### WHAT TO WORK ON
1. According to the passage on the G8 debt-relief agreement, why is a level playing field in trade critical? Answer in one to three sentences.
2. Continue the passage on the G8 debt-relief agreement, starting after its final sentence.

Group of Eight finance ministers agreed last weekend to write off more than $40 billion in debt owed by the world’s poorest countries. The agreement is a critical first step in efforts to help lift these nations out of grinding and enduring poverty. The deal is only a beginning, however. Success will depend on a package of initiatives that will include increased aid and a more level playing field in trade. Most important is the need to follow the words with action. The world’s richest nations should follow through on their promises.
Britain, the host of this year’s G8 meeting, has made debt relief the cornerstone of the annual leaders’ summit that will be held early next month in Scotland. Chancellor of the Exchequer Gordon Brown has made the issue a personal cause (a move that will no doubt strengthen his hand in the fight to succeed British Prime Minister Tony Blair). Months of difficult negotiations yielded a meeting in which the ministers were, according to Mr. Brown “united with a shared purpose.”
Debt relief is a priority for developed and developing nations alike, but how that is best achieved, and more importantly, how poverty can be eliminated are still disputed. The billions of dollars owed by the world’s poorest countries are a crushing burden, and lifting it is urgently needed. The agreement reached last weekend immediately erases some $40 billion owed by 18 of the Heavily Indebted Poor Countries (HIPC), the most desperate countries, to international financial institutions such as the International Monetary Fund and the World Bank. The deal will save them about $1.5 billion a year in debt repayments.
More countries could qualify for relief if they meet strict targets for good governance and fighting corruption. The larger package could up total relief to more than $55 billion. But debt relief, while necessary, is not sufficient to achieve the United Nations pledge to halve world poverty by 2015. And, it should be noted, there are 38 HIPCs; this agreement, even with the second phase, only includes 28 of them.
Another step is also critical: a level playing field in trade. All countries need markets for their goods if they are to accumulate the wealth that will lift them out of poverty, yet the primary exports of many of the poorest countries are agricultural products and this is where developed nations are most resistant to change. Eliminating these trade barriers is not just a matter for industrialized nations as so often it appears to be the case given their squabbles in trade negotiations. Rather, it is a life or death issue for developing nations.

### DATASET RECORDS
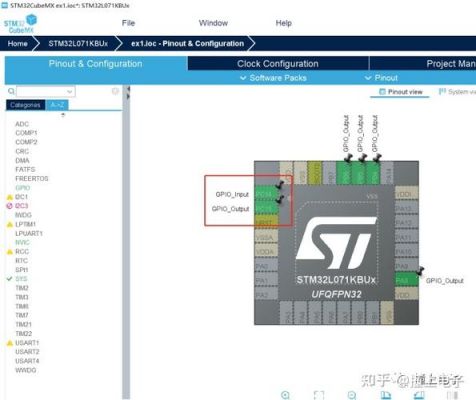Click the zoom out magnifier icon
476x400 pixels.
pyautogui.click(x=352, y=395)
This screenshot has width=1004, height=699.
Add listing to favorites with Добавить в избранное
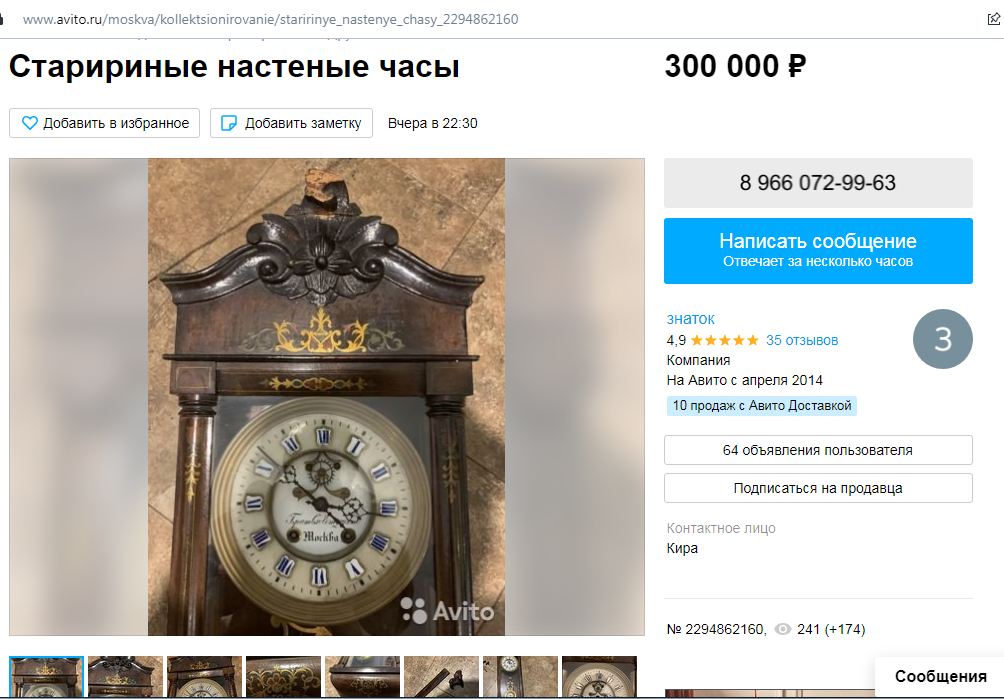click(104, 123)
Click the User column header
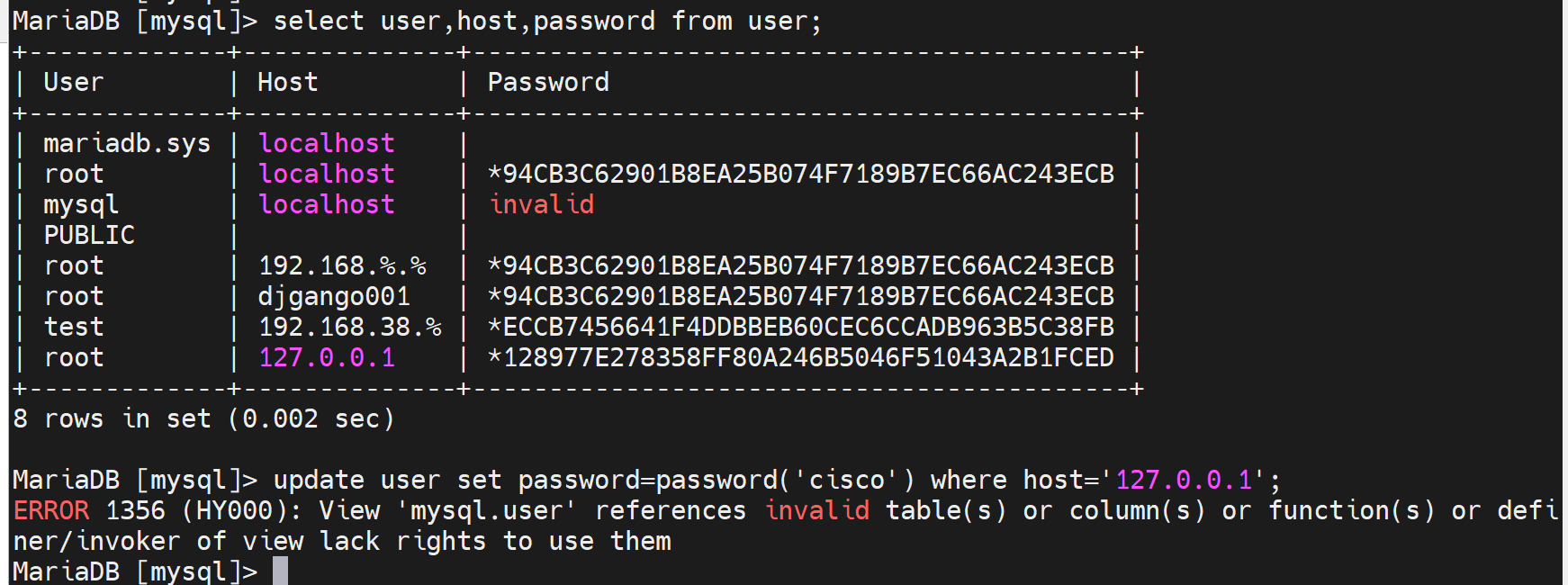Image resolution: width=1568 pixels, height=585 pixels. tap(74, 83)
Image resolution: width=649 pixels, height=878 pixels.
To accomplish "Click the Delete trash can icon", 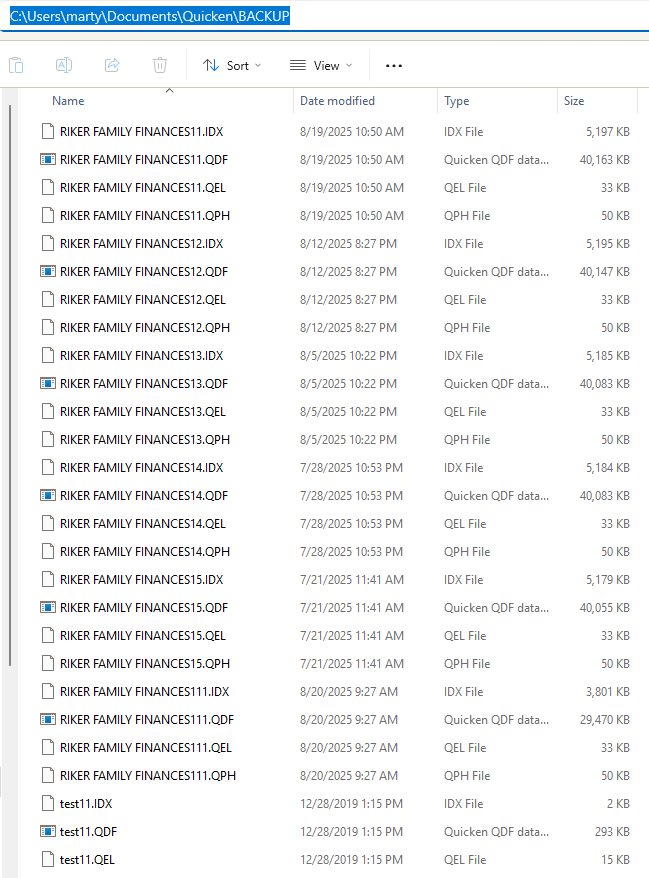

### RESPONSES IN ORDER
1. All countries need markets for their goods if they are to accumulate the wealth that will lift them out of poverty. Yet the primary exports of many of the poorest countries are agricultural products, and that is where developed nations are most resistant to change.

2.
The challenge for the G8 is two-fold. First, it must agree on cuts on agricultural trade barriers, which has been the biggest obstacle to progress in the Doha Round of world trade negotiations. There are signs that an agreement is possible, but Japan, the European Union and the United States must be ready to fight entrenched domestic political interests to see it through. As always, that is a difficult proposition.
The second challenge is replenishing the international development banks. Debt repayments provide those institutions with funds for future lending. Canceling debt without finding an alternative source of revenue risks starving the lending institutions. Some critics worry that this might be one of the reasons hat some governments backed last weekend’s deal. To counter that charge, rich countries must provide, one way or another, extra money to financial institutions adversely affected by the debt relief.
There are several proposals designed to ensure that there is no shortfall. Mr. Brown has called for an International Finance Facility (IFF) that would issue bonds using rich nations’ development budgets as collateral. This would double aid to the poorest countries to $100 billion. His suggestion was opposed by both Japan and the U.S. Instead, Britain will initiate a pilot IFF project that will provide funds for vaccination programs in Africa.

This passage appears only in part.